Pental believes such an attitude will hurt public sector research, leaving the way open for the private sector to dominate the GM industry. “Monopolies will develop further if you don’t allow a public system to be created,” he says. “Thanks to this, our public research is poor; our biosafety regime is not sorted out. That’s what [multinationals] want.”
LET’S TALK ABOUT BIOSAFETY
Scientists have cautioned time and again that genetic modification is not a monolithic technology. It is a set of wide ranging technologies, each of which varies in impact. Statements such as ‘All GMOs are unsafe’ have no meaning because each GMO differs from the other. As the editors of the scientific journal Nature noted in a 2012 editorial, ‘Even if one GM crop were to be shown to have serious adverse health effects, that would say little about others: the safety of any genetic modification depends on the crop and on the particular changes introduced.’
This is most telling in ICRISAT’s case. A big concern of anti-GM activists is that the introduction of GM foods will threaten biodiversity. They worry that if artificially introduced genes spread to wild relatives of GM crops through pollination, the wild crops may gain a survival advantage and proliferate uncontrollably.
The GM crop itself may also replace other cultivated varieties of the same crop, reducing diversity in the fields.
Even if these fears were well-founded (though scientists have argued they are not), ICRISAT’s groundnut is a prime example of a GM crop that carries very low risk of contamination. The groundnut plant is self-pollinating, which means that it mates with itself. Unlike plants such as wheat, its pollen does not travel to other nearby plants. In fact, during the trials so far, the ICRISAT team observed that pollen wouldn’t even travel a few centimetres away from the plant. “We got lucky,” says Sharma.
Further, there are several instances that show the public sector has been a responsible GM researcher. ICRISAT decided not to pursue genetic modification of the pearl millet because chances of it contaminating wild varieties were high. “Even though there were a lot of opportunities to work with pearl millet, we decided to stop until the regulatory framework was clearer,” says Sharma.
Meanwhile, NABI has branched off into a new line of research, aimed at removing the possibility of GM pollen flow altogether. One way to develop seedless fruits through this approach, for example, would be through grafting. While the rootstock, or lower half of the plant, would be modified genetically, the upper half grafted onto it, or the scion, would be unmodified. The root would then send the chemical signal of seedlessness to the scion, even though the scion would have no genetic modification. “You normally don’t eat the rootstock and it doesn’t make seeds and fruit. So this will control safety issues substantially,” says Rakesh Tuli, director of NABI.
To clump these diverse and well-intended genetic modifications under a homogenous category called ‘GM’ and then to label them ‘unsafe’ would be foolhardy. Each crop needs to be evaluated on a case by case basis. Pental says India is capable of carrying out such stringent biosafety evaluations. “The message is: develop good biosafety protocols and implement these properly. If doubts still persist, carry out post-release monitoring.”
To claim that we cannot introduce GM foods because we do not have the ability to test their biosafety in advance, according to Pental, is “a shameful situation for a country of 1.2 billion people.”

════════════════════

### Work instruction A
Reproduce the part of the GM biosafety passage that opens with the words "Meanwhile, NABI has" and closes with "director of NABI.".
### Work instruction B
Name every person the GM biosafety passage mentions by name.
### Work instruction C
Answer these questions using the GM biosafety passage:
(i) In what year did the editors of Nature publish the editorial it quotes?
(ii) Why did ICRISAT decide not to pursue genetic modification of the pearl millet?
(iii) According to Pental, what should be done if doubts still persist?
The data after this comes from a separate source.

════════════════════

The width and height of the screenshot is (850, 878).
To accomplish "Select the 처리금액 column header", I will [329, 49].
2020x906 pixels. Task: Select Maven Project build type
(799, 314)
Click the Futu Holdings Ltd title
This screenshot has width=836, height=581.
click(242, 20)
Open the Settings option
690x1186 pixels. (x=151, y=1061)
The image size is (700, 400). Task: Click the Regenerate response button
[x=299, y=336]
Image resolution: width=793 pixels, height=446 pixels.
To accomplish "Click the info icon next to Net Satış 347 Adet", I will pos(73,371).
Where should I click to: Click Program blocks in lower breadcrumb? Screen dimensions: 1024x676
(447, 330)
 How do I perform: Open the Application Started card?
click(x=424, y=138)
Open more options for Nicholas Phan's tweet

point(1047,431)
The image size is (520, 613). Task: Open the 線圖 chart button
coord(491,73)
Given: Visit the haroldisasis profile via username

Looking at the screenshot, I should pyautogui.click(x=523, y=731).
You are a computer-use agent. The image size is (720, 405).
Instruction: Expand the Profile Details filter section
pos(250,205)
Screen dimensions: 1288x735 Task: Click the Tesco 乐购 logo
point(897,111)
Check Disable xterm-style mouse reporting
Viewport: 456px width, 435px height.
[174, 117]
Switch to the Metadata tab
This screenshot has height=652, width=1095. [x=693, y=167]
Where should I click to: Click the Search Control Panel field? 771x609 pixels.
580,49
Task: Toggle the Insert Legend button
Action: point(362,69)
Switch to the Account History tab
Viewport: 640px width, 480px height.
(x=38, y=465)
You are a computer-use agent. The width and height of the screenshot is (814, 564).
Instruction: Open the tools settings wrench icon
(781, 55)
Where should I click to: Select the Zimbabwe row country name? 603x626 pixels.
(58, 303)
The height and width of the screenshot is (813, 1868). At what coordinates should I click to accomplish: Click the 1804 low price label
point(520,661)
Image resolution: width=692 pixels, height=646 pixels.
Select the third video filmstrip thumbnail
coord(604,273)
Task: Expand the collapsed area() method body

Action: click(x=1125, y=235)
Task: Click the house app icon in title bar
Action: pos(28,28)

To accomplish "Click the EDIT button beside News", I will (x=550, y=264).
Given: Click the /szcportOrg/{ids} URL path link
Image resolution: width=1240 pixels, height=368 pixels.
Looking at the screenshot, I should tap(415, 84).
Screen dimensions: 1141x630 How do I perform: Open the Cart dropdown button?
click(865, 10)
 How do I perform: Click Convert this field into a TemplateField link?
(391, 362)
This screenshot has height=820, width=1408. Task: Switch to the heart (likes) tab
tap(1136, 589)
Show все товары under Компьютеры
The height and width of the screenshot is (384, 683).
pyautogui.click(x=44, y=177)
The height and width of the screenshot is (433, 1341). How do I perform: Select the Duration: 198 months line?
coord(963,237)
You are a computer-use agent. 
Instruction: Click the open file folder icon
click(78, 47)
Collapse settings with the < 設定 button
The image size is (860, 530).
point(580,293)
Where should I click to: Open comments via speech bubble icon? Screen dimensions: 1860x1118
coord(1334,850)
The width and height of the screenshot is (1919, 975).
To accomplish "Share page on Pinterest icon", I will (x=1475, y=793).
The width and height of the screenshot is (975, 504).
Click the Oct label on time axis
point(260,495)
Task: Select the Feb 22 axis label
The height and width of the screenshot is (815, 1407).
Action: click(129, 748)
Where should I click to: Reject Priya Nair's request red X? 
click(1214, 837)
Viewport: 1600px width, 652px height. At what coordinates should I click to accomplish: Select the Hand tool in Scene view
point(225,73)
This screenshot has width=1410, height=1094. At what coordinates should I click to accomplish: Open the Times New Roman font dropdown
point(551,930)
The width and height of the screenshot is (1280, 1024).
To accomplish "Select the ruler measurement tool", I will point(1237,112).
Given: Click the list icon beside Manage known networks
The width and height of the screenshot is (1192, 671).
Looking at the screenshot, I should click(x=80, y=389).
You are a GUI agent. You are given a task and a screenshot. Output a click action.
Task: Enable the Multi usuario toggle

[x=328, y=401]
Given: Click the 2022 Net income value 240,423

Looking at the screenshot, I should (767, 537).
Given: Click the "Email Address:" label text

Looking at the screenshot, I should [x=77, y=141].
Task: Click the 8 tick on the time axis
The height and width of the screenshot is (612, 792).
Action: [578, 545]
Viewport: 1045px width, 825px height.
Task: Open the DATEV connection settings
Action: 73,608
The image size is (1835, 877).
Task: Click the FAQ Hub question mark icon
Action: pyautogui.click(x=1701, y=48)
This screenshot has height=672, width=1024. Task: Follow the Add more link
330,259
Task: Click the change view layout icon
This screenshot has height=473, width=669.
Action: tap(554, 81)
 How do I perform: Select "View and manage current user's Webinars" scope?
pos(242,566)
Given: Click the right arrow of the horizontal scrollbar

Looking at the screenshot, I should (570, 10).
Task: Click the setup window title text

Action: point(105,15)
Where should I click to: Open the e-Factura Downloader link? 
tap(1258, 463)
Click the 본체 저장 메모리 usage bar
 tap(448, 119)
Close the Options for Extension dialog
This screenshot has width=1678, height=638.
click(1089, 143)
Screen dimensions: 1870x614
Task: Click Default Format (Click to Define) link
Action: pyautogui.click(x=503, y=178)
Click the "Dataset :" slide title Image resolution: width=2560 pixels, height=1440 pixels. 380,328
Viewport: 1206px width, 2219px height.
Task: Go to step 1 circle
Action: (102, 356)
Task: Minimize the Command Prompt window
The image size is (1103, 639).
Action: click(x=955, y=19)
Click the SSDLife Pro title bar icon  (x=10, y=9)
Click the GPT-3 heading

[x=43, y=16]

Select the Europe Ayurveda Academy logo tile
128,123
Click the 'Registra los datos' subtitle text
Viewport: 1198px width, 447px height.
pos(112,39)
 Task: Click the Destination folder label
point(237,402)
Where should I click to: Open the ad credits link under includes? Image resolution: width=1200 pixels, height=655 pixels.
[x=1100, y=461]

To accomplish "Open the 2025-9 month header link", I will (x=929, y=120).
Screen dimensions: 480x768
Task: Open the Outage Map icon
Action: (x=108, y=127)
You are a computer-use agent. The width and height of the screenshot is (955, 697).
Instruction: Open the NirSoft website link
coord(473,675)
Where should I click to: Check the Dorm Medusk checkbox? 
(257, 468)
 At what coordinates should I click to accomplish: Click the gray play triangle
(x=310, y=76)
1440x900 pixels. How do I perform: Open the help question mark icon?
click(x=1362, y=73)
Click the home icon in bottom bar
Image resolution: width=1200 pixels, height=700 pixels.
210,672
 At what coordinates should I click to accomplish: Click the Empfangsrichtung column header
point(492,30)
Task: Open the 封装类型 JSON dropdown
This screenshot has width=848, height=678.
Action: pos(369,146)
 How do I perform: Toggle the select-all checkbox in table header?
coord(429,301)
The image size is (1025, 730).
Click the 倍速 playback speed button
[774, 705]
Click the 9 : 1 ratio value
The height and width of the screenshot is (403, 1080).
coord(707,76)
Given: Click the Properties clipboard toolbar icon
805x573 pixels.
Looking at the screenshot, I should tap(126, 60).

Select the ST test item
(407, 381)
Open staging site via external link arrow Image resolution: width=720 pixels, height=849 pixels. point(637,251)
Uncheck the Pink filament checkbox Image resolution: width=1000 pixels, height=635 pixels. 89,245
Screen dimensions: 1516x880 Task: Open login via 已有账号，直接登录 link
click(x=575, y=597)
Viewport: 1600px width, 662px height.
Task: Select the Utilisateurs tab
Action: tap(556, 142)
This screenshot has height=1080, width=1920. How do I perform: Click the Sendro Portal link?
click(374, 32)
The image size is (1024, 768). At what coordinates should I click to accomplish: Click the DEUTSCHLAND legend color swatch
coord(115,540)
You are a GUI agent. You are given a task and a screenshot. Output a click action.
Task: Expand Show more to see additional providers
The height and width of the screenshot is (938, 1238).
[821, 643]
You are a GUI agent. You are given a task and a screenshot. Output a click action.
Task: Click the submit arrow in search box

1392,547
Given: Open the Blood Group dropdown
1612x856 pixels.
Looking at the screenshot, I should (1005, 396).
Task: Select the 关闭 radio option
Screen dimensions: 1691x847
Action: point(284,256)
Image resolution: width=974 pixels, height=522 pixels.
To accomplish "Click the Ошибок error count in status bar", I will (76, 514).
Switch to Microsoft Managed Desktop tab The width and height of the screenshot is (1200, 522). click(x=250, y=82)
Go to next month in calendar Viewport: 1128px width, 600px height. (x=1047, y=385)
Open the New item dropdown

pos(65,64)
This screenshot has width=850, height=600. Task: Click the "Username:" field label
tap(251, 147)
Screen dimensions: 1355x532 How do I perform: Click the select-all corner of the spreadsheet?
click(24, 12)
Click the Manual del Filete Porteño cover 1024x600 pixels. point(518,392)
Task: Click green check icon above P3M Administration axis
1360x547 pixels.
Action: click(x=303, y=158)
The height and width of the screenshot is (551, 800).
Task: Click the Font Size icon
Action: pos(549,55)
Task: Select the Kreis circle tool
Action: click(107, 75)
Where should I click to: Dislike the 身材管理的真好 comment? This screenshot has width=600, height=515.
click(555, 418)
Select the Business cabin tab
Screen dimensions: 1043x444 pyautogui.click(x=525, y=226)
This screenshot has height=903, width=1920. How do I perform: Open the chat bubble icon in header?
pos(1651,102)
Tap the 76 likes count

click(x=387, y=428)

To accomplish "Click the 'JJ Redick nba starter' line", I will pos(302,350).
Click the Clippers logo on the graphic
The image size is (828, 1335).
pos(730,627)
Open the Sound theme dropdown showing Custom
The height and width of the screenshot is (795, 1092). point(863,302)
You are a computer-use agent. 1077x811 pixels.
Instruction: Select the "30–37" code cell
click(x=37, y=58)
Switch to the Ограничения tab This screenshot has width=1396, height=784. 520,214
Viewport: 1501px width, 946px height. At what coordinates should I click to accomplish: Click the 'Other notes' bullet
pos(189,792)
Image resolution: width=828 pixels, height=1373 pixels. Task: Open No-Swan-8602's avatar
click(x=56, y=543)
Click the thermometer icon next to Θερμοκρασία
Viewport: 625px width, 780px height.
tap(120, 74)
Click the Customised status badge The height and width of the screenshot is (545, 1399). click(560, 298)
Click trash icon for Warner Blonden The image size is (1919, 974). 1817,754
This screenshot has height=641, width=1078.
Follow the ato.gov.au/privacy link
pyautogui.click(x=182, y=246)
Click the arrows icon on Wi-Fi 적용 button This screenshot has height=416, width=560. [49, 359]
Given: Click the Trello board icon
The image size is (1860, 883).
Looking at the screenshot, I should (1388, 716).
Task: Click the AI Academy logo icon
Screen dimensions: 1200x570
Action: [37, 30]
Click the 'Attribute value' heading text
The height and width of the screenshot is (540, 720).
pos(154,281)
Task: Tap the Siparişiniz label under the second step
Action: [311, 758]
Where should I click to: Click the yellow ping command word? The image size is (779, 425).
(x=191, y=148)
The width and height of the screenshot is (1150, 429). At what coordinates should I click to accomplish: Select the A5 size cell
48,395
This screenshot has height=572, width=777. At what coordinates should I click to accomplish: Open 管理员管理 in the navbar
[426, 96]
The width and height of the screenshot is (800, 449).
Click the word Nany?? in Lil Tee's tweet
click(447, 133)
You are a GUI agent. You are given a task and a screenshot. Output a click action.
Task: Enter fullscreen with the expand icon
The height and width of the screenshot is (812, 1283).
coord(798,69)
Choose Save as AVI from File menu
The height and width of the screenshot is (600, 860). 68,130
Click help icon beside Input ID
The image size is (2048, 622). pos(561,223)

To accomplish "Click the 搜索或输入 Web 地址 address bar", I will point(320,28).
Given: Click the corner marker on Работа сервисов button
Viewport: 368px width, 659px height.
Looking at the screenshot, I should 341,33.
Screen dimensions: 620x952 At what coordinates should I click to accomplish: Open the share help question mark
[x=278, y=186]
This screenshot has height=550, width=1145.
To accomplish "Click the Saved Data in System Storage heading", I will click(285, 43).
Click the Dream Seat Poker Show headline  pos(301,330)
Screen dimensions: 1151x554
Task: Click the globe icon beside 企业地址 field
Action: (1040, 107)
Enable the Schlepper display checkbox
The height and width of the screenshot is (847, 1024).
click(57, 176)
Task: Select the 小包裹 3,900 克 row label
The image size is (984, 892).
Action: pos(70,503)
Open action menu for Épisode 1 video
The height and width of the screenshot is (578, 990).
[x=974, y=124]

════════════════════

### Written solution A
Meanwhile, NABI has branched off into a new line of research, aimed at removing the possibility of GM pollen flow altogether. One way to develop seedless fruits through this approach, for example, would be through grafting. While the rootstock, or lower half of the plant, would be modified genetically, the upper half grafted onto it, or the scion, would be unmodified. The root would then send the chemical signal of seedlessness to the scion, even though the scion would have no genetic modification. “You normally don’t eat the rootstock and it doesn’t make seeds and fruit. So this will control safety issues substantially,” says Rakesh Tuli, director of NABI.

### Written solution B
Pental
Sharma
Rakesh Tuli

### Written solution C
(i) 2012
(ii) The chances of it contaminating wild varieties were high.
(iii) Carry out post-release monitoring.